● EXERCISE DETAILS: Your reply should consist only of the lines from the one holding "Instruction: Select the" to the last line of the data below, written out exactly and without pictures.

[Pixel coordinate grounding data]
****
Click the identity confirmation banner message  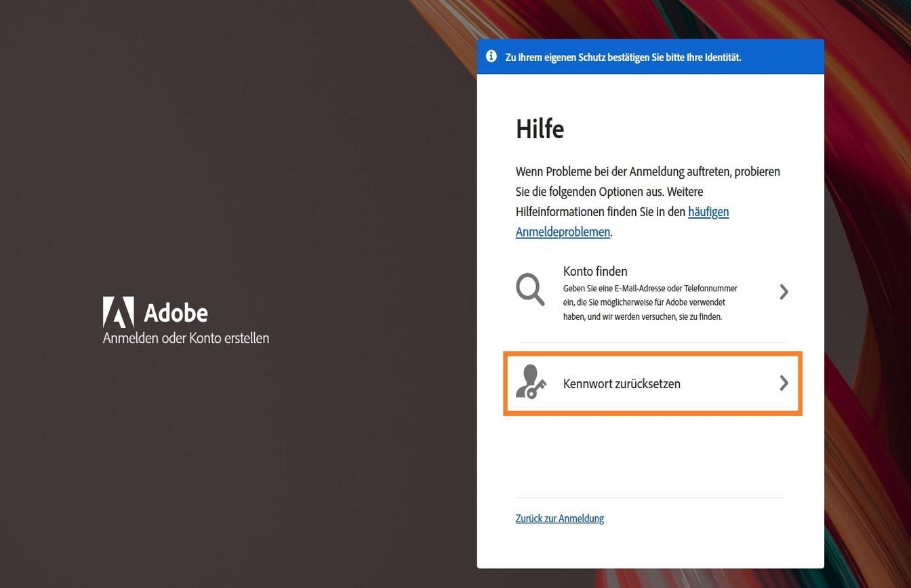(x=623, y=57)
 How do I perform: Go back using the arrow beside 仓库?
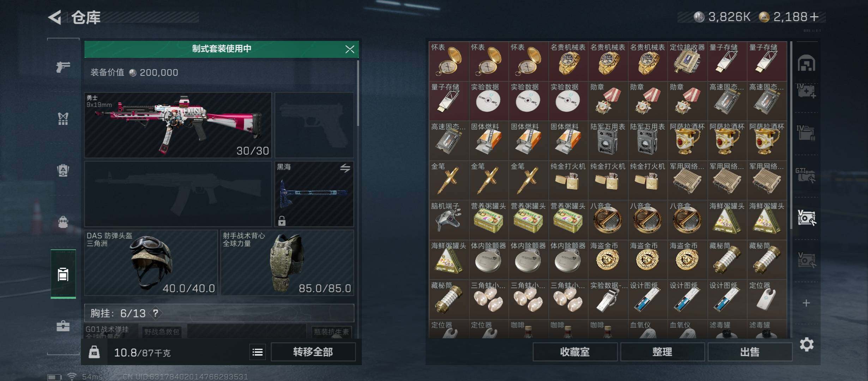click(55, 17)
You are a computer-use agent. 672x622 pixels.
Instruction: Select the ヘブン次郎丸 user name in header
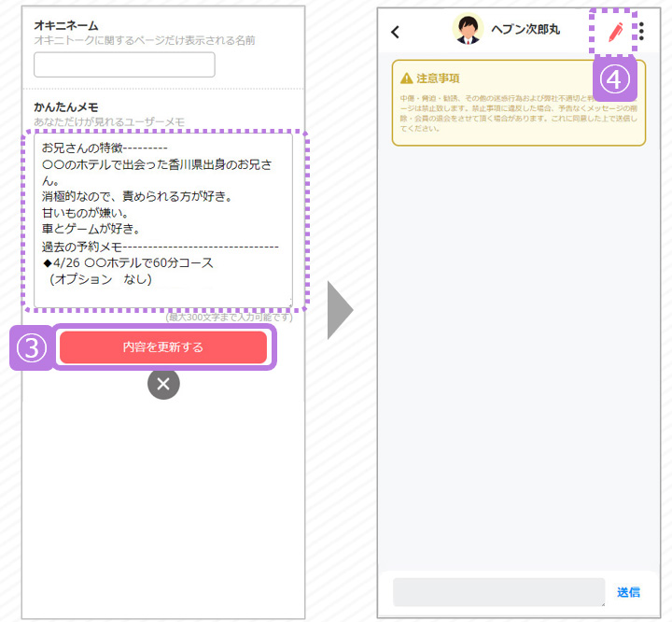pos(525,31)
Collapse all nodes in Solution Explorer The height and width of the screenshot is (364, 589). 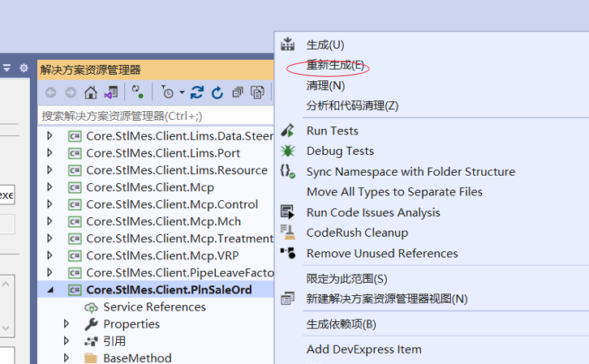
****
● TASK RESULT:
Instruction: Select the ヘブン次郎丸 user name in header
pos(525,31)
Collapse all nodes in Solution Explorer The height and width of the screenshot is (364, 589). 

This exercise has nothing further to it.